Prof Ockleford with the new medical students
Prof Ockleford with the new medical students

The first ever intake of full-time medical students at Lancaster University have begun their studies at the start of their five-year degree course.

The 50 first year students are based at the new Centre for Medical Education on campus which includes a £1.6m Clinical Anatomy Learning Centre where students can see animated high-quality DVD screen-based presentations and study details of dissected human bodies as part of their Problem Based Learning curriculum.

ne of the students is Helen Sacre, who is 18 and from Ripley St Thomas High School in Lancaster.

“There are only 50 of us here so it’s small and friendly and the staff are so enthusiastic and helpful. I’m pleased to be near home and so are my family because I can meet them in town for lunch!”

Although the medical students will spend the full five years of their undergraduate degree at Lancaster, they will study the highly-regarded University of Liverpool curriculum and graduate with a Liverpool degree.

Medical student Elizabeth Davies is 26 and from Liverpool.
“I came here because of the excellent reputation of the course and because of the excellent facilities which are all new so it couldn’t be better.”

Also from Liverpool is 19 year old Christopher Johnstone who said he enjoyed being in such a small group of medical students.

“There are only 50 of us so we all know each other and we get along and the other benefit is that we get really personalised teaching.”

Nineteen-year-old Joanne Curran from Northern Ireland said she had been impressed by the friendliness of people she met.

“I came to Lancaster to visit the campus and it’s a lovely setting, everyone is so friendly and that’s really helped me settle in.They’ve prepared really well for us and it’s a new place with the best facilities.”

Andrew Henton from Guildford in Surrey said the accommodation on campus was excellent.

“I really like it because you get to know each other really well in the JCR.”

Teaching them anatomy is Prof Colin Ockleford, who helped establish medical schools at both Leicester and Warwick Universities. He is Director of the Clinical Anatomy Learning Centre at Lancaster and he has extensive experience of teaching across the whole range of anatomy.
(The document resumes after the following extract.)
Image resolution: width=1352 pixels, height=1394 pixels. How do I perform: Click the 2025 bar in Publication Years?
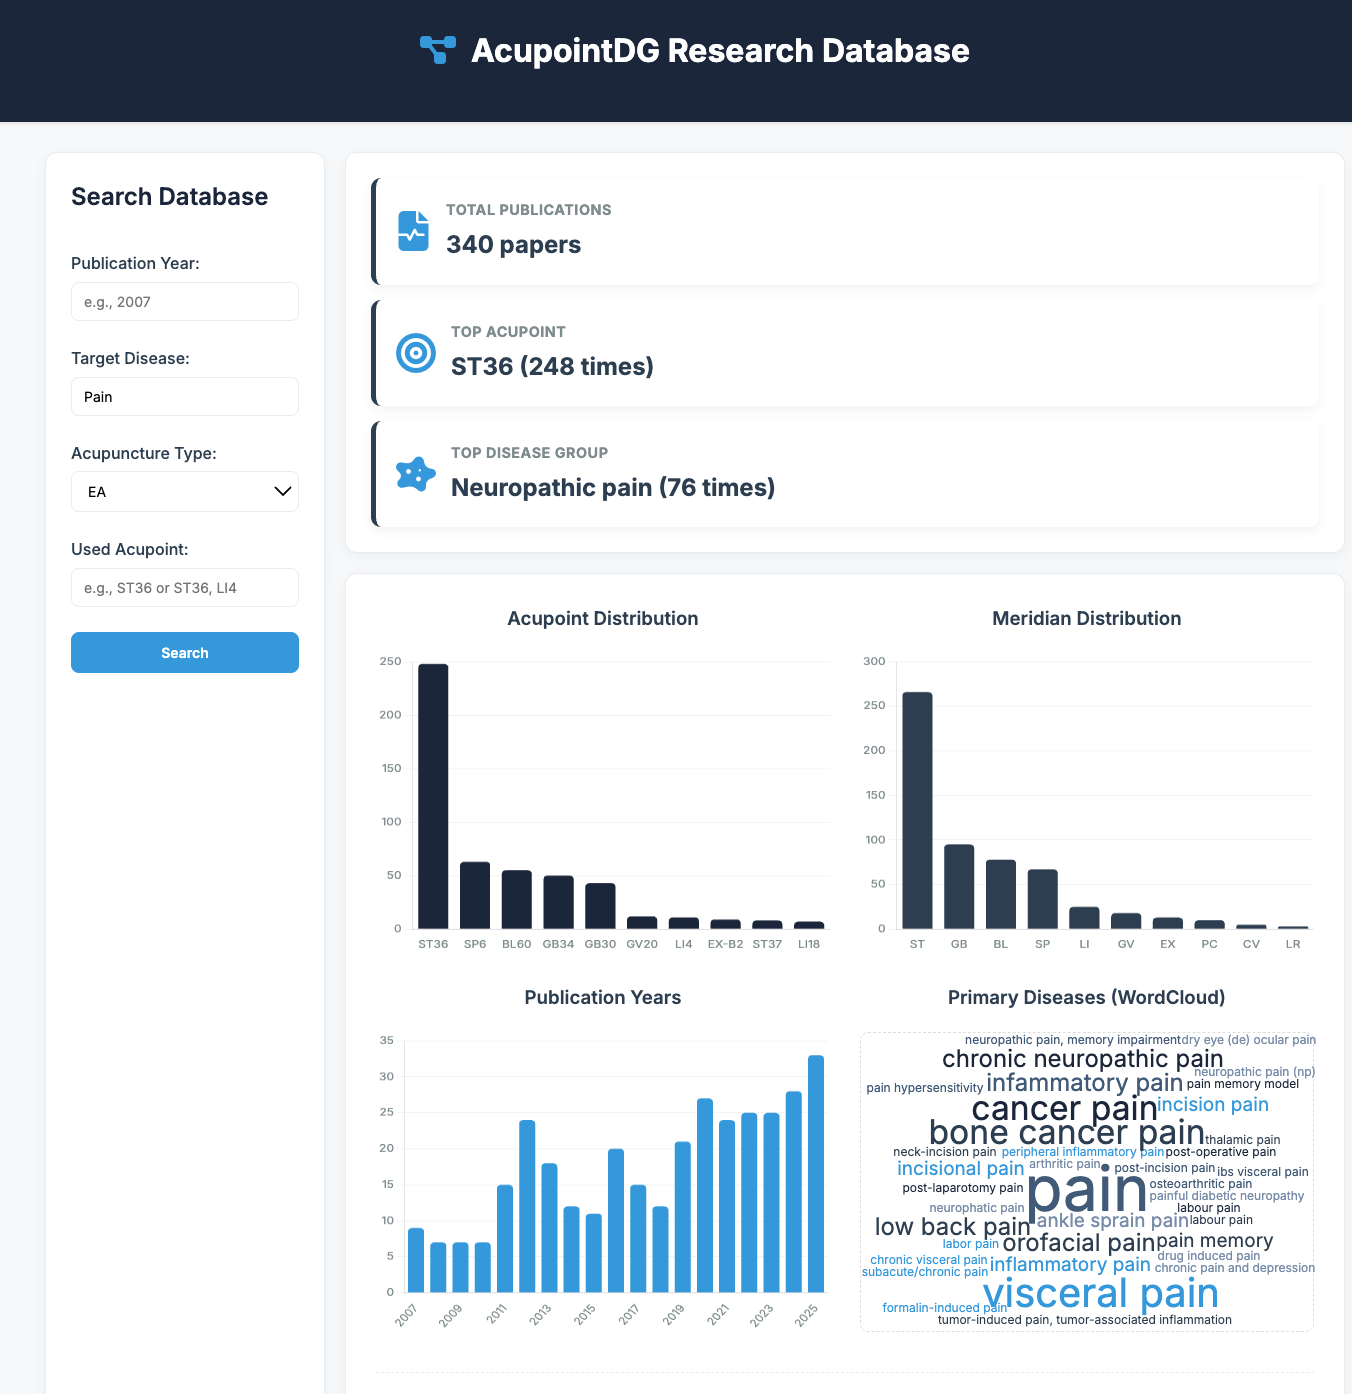pos(816,1173)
“The first group of students on a new course is always special and they’ve been splendid. They’ve impressed me with their professional approach to their studies and they’ve got off to a good start. I’m sure I’m going to enjoy teaching them.”

The launch of a medical degree at Lancaster is part of an expansion of medical training announced by the Higher Education Funding Council for England.The aim is to increase the number of doctors in the region because evidence shows that medical students are more likely to stay in the area where they studied.

The expansion is the result of collaboration between Lancaster University, the University of Liverpool, UCLAN, St Martin’s College and the University Hospitals of Morecambe Bay NHS Trust. Lancaster University will be leading medical education delivery in Lancashire and Cumbria and aims to expand the number of places on the course in the future.The students will follow Liverpool’s medical curriculum, which received the maximum grade when assessed by the Quality Assurance Agency in 1999.